Оба приподнялись на локтях и внимательно посмотрели на меня, словно ожидая моего третейского суждения в этом вопросе. Опасаясь показать себя полным профаном в этой части женской анатомии, я набрал полные щеки сигаретного дыма и выпустив дымную завесу, попытался скрыть за ней свое смущение.
– Эээ… В общем-то, уважаемые коллеги, практика всегда давала самые четкие ответы на неразрешенные вопросы теории. И вот у нас с вами целых четыре недели нашей смены, чтобы пролить свет на мучающий нас вопрос.
Оба моих друга довольно прыснули в кулаки, оценив мой удачный финт в уходе от трудного вопроса. С прошлой смены, дурачась перед друг другом, мы стали в шутку общаться на высокопарном академическом языке, обсуждая порою весьма малозначительные пустяки – от состава столовских котлет, до таких основ мироздания, как теория возникновения черных дыр и жизни после физической смерти. Родик и впрямь был профессорским сыночком, а Лёнка третьим и младшим ребенком в семье, воспитываемой матерью-одиночкой, уборщицей авиастроительного техникума.

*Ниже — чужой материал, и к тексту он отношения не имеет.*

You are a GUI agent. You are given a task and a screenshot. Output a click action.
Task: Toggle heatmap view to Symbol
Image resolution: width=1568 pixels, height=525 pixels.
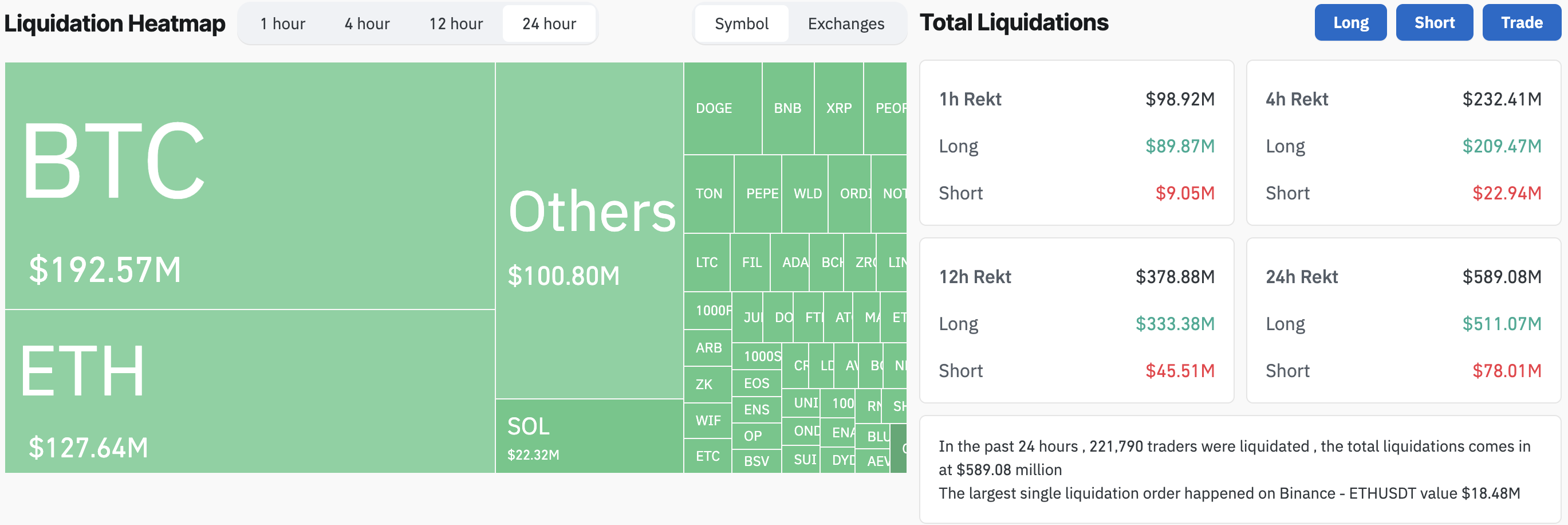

Покурив и поболтав в волю, мы на чуть ватных от никотина ногах прошлись по ночному лагерю и влезли через окошко в свою палату.
– У вас за последний год, наверное, полно всякого по жизни случилось, ребят? – спросил я, закутавшись в одеяло.
И так и не дождавшись ответа, заснул счастливым и беззаботным сном.